Feeling small makes me creative



This blog is a riff on the theme of a recent blog by Seth Godin. You can find his post using the link at the end of this post. 

It was a very short comment but, as I read it, I had an instant flashback to a trip I made some years ago to Yosemite National Park in California.

Driving into the valley I saw a sheer rock face rising up almost 900 metres from the bed of a river.

It was a breath-taking sight, which exerted a kind of gravitational pull on me. I just started driving towards it until I was able to park close by and walk to the foot of it.

I have always found mountains inspiring but this one was in a league of its own. 

El Capitan dispenses with the niceties of foothills, slopes, hidden peaks etc. and just stands there; brutal, monolithic and perpendicular.

Looking up this monumental cliff with my head tilted as far back as it would go, I had a sense of being incredibly small, in a way that you can only know when you are standing next to something massive. And you know what – it felt really good.

For me, it was a deeply spiritual experience.

As in any genuine spiritual experience, I was forced off the throne at the centre of my world and made to view myself, and my world, from a completely different perspective.
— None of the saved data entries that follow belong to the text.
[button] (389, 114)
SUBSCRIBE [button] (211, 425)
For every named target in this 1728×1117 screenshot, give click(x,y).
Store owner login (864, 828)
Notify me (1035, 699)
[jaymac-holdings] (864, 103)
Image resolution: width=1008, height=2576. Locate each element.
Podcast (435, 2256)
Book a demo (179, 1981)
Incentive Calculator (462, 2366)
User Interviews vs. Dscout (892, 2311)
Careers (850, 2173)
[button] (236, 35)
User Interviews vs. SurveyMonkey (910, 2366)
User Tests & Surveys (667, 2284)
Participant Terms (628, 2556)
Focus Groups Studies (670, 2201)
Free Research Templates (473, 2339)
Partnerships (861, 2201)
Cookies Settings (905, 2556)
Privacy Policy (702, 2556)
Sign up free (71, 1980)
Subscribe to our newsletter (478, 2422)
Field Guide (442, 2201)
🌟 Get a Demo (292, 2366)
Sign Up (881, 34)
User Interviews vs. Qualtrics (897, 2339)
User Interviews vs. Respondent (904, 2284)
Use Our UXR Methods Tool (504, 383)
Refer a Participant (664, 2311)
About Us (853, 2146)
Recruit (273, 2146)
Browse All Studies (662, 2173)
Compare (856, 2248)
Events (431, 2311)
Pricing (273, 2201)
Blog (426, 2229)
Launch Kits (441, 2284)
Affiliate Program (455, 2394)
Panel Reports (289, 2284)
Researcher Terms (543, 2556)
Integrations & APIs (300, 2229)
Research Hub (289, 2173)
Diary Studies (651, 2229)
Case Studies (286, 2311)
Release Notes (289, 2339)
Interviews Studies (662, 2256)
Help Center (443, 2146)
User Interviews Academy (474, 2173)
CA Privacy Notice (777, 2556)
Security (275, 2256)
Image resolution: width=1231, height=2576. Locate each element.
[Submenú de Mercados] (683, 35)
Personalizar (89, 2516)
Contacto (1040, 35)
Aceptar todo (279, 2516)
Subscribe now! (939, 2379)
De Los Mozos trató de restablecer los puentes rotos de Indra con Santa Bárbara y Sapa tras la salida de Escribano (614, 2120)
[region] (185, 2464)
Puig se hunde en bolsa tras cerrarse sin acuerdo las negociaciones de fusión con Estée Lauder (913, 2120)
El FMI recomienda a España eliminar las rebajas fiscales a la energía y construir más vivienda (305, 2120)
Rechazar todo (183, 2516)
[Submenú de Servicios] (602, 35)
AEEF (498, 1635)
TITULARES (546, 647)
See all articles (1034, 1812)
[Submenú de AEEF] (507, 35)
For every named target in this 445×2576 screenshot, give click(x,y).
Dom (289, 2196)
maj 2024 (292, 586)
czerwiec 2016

And then the ideas began to flow. It was almost as though the shift in perspective had unstopped a channel in my brain and a profusion of ideas came cascading into my consciousness.

Original Photo: Mike Murphy
I think there is some kind of a principle in creation that the smaller I feel outside my head, the bigger the ideas that flow inside it.

I wonder if it is this sense of smallness that quietens down my ego and, in doing so, makes all the assumptions and paradigms that are associated with it a bit less dominant. And maybe, this allows the quiet thoughts and partial ideas that are floating around my right brain to surface and be recognised.

For this to work though, I think it is very important that the thing making me feel small does not have an ego of its own.

If it was a person, I know my fighting instincts would kick in and it would quickly descend into a contest of wills. But how can you argue with almost a Kilometre of rock!

It is not trying to make me feel small. It just does, because it is undeniably bigger, more impressive, more splendid than me. To paraphrase Mario Puzo's famous line: "It's nothing personal, just bigness."

To me, that is the golden key to inspired creativity – I need to feel small but not diminished.